The scrim and film clips allowed for a dizzying number of scene changes, unlike a typical play, and more reminiscent of a movie. Other movies were also seen including scenes from the mainstream Gillian Gish talkie "The Swan" and the avant-garde Le Sang d'un Poete by Jean Cocteau. From a technical viewpoint, Tear The Curtain! was spectacular.

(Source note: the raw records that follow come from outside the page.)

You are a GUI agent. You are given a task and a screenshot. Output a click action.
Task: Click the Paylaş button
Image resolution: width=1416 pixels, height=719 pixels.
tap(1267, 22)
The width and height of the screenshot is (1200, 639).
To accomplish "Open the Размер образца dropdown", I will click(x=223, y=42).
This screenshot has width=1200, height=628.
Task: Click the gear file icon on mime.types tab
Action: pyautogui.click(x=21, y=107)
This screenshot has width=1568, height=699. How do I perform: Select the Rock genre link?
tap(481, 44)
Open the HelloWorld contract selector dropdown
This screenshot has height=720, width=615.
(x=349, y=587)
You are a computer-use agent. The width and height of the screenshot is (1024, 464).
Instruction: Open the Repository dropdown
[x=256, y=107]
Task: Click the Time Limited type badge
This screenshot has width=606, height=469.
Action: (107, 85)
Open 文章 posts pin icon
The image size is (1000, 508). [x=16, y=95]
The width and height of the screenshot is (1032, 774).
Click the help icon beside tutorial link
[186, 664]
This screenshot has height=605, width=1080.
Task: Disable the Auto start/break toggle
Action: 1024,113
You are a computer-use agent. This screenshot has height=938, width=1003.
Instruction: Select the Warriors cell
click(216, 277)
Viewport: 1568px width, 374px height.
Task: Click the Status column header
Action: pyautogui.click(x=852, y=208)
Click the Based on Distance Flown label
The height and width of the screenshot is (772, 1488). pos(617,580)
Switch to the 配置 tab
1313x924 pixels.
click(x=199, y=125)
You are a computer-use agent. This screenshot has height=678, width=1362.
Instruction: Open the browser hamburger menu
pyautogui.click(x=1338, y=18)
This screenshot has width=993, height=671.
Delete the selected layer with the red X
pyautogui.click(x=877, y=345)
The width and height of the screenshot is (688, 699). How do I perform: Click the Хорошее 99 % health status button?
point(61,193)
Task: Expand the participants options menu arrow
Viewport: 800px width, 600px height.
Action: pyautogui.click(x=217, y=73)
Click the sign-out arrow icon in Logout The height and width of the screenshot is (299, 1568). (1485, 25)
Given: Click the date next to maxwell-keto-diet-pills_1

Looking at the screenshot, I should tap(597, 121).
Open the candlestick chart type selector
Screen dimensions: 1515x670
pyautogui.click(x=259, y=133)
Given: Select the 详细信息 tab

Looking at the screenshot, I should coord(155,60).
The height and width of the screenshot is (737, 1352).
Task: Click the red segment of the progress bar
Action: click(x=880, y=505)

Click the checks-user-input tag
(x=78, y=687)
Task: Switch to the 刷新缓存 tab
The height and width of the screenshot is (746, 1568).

As a play, it engaged intellect more than emotion, partly from its mystery-puzzle premise and partly from its philosophical arguments regarding art, memory, and the unconscious. Its implicit stance for the intimacy of live theatre, because we were in fact watching a play, was gently undermined by, as previously mentioned, the full embrace of the language of cinema in its art direction and plotting.